In 1998, David Dhawan directed Amitabh Bachchan and Govinda in the tepid comedy Bade Miyan Chote Miyan. Besides the title, the 2024 film of the same name has only one other thing in common with its precursor—the producer. Clips of the 1998 film are playing in a terrorist hangout in Afghanistan when our modern day Bade (Akshay Kumar) and Chote (Tiger Shroff) ride in to save the day, guns and grenades blazing.
Bade or Feroz, also known as Freddy, is a highly trained and much revered army officer. Chote or Rakesh, also known as Rocky, is equally adept. In fact, the high command’s dependence on Freddy and Rocky makes it appear as if the Indian Army has no other officers or soldiers of merit.
There’s more, there are even clones of these two die-hard patriots and some mention about artificial intelligence. But as the slight screenplay of this 158-minute tedium often does, let’s dial back a bit.
A masked psychopath (Prithviraj) with unruly hair and a punk villain leather coat has captured a weapon most crucial to India’s defences. The only men who can help retrieve it, says Colonel Azad (Ronit Roy), are court martial-led soldiers Freddy and Rocky, because “to catch a psychopath you need two even bigger psychos”. Agent Misha (Manushi Chhillar) is sent to bring them back on active duty.
The best line of the film comes from Rocky when, by way of introduction he says, ‘Our egos are bigger than our talents’. Marks for self-deprecating humour, delivered with oblivious earnestness by Shroff. Kumar plays the older, greying officer who tolerates his younger colleague’s bad jokes. There was potential for some banter and humour between these two action heroes of different vintages, but director Ali Abbas Zafar is far more focussed on the relentless volley of action set pieces. Chest-thumping action movies with a layer of jingoism have become the writer-director's calling card.
So now Rocky, Freddy, Misha, under the orders of Azad, are trailing a masked madman with his finger on the trigger of a weapon that threatens to destabilise the entire region in three days. Masked man also has his own army, consisting of humans and metahumans.
The events jump between an Indian army base, a secret intelligence unit, underground tunnels in London, Afghanistan, Shanghai and the Isle of Man. Like the running time of the movie, the three days stretch on interminably. Even a 10-second countdown to destruction feels like 10 minutes.

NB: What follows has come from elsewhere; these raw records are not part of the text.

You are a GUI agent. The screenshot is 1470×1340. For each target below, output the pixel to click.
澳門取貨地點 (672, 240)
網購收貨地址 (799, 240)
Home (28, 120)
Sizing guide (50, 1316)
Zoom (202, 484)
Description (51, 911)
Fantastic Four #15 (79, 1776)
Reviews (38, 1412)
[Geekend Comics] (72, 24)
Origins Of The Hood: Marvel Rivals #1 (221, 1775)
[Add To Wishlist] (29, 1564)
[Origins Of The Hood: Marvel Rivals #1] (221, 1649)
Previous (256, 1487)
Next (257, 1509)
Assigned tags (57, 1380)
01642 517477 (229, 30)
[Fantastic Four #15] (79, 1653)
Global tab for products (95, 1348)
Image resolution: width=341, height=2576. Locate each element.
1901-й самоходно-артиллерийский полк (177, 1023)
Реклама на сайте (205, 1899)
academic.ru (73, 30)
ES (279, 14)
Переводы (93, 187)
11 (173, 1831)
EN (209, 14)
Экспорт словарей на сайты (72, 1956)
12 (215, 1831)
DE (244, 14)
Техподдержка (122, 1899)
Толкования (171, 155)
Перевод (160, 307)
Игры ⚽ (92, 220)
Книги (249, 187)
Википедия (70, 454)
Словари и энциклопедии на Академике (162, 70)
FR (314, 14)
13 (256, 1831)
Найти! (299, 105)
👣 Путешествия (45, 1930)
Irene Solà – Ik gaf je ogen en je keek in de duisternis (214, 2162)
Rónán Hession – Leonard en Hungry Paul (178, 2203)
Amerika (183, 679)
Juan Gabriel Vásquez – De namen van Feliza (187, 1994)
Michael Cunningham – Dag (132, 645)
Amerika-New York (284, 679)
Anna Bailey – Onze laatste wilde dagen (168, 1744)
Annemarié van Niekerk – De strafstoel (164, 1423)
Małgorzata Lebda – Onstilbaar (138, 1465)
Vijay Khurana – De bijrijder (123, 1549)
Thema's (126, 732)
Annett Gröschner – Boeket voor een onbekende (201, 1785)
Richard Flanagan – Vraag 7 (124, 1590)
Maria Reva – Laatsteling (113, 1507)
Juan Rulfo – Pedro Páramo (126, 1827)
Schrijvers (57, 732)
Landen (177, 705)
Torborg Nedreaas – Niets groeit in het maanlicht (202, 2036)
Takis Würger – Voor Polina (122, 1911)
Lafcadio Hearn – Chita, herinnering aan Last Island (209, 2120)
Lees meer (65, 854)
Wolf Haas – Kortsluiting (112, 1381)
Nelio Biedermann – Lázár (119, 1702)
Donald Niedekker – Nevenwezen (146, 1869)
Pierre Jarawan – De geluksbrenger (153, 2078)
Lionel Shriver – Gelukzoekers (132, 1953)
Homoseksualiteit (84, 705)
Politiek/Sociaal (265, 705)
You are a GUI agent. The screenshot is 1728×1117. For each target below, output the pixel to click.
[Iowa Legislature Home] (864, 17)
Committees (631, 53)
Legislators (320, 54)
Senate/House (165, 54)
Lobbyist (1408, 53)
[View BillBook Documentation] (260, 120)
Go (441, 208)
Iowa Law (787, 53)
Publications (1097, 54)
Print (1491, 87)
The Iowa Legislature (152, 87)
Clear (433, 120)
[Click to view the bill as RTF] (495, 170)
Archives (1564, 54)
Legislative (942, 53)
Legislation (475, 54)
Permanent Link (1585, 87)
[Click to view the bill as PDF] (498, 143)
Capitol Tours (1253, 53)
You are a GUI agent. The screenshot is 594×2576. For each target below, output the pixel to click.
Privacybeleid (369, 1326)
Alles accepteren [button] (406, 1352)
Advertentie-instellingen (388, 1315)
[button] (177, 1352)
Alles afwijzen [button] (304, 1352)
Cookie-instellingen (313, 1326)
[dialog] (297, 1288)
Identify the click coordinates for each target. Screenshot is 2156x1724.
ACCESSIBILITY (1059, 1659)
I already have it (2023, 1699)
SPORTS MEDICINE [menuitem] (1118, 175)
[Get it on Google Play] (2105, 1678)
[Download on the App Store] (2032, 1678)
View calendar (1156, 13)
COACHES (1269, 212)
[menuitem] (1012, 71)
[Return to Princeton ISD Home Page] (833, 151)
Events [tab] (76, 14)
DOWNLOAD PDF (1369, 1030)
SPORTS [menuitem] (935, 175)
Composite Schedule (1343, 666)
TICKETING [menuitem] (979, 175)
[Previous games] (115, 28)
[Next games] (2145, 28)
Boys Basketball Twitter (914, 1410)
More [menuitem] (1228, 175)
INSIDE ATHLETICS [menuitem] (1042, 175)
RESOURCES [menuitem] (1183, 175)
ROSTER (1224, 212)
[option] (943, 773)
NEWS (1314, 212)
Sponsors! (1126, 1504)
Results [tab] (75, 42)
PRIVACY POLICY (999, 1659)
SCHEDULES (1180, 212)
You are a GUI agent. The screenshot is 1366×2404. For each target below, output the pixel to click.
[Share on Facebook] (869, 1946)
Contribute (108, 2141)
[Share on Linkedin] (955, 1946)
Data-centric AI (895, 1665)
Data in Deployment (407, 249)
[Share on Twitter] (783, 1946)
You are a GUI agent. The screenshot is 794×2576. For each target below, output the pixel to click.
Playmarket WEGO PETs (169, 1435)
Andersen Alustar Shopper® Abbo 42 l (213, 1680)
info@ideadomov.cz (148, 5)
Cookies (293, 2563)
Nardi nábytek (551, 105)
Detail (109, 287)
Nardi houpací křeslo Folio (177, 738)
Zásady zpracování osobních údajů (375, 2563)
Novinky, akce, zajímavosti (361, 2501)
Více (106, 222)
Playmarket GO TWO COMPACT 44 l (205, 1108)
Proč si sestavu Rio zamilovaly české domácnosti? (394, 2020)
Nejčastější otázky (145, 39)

Derivative of many Hollywood films, Bade Miyan Chote Miyan is designed like a long video game with incessant gunfire, explosions, a huge body count, and no particular point. Alongside the two heroes, Chhillar throws a punch or two and often fires a gun. Alaya F turns up as Pammi, a manic pixie techie geek with an iPad who is instrumental in saving the day. This is still better than Sonakshi Sinha, who spends most of her scenes either looking shocked and hurt or passed out in a chair, captured by the masked maniac.
If only the producers had spent a quarter of their action and explosions budget on a script and devoted a percentage more thought to giving the female characters more agency. In one scene, Bade and Chote are tied to the gallows flanked by captive women helplessly crouched at their feet. This summarises the testosterone-fuelled machismo of a movie that the dialogue writers themselves may have described best when, in a moment meriting some urgency, Pammi snaps at Rocky saying, “Sometimes use your brain instead of your biceps.”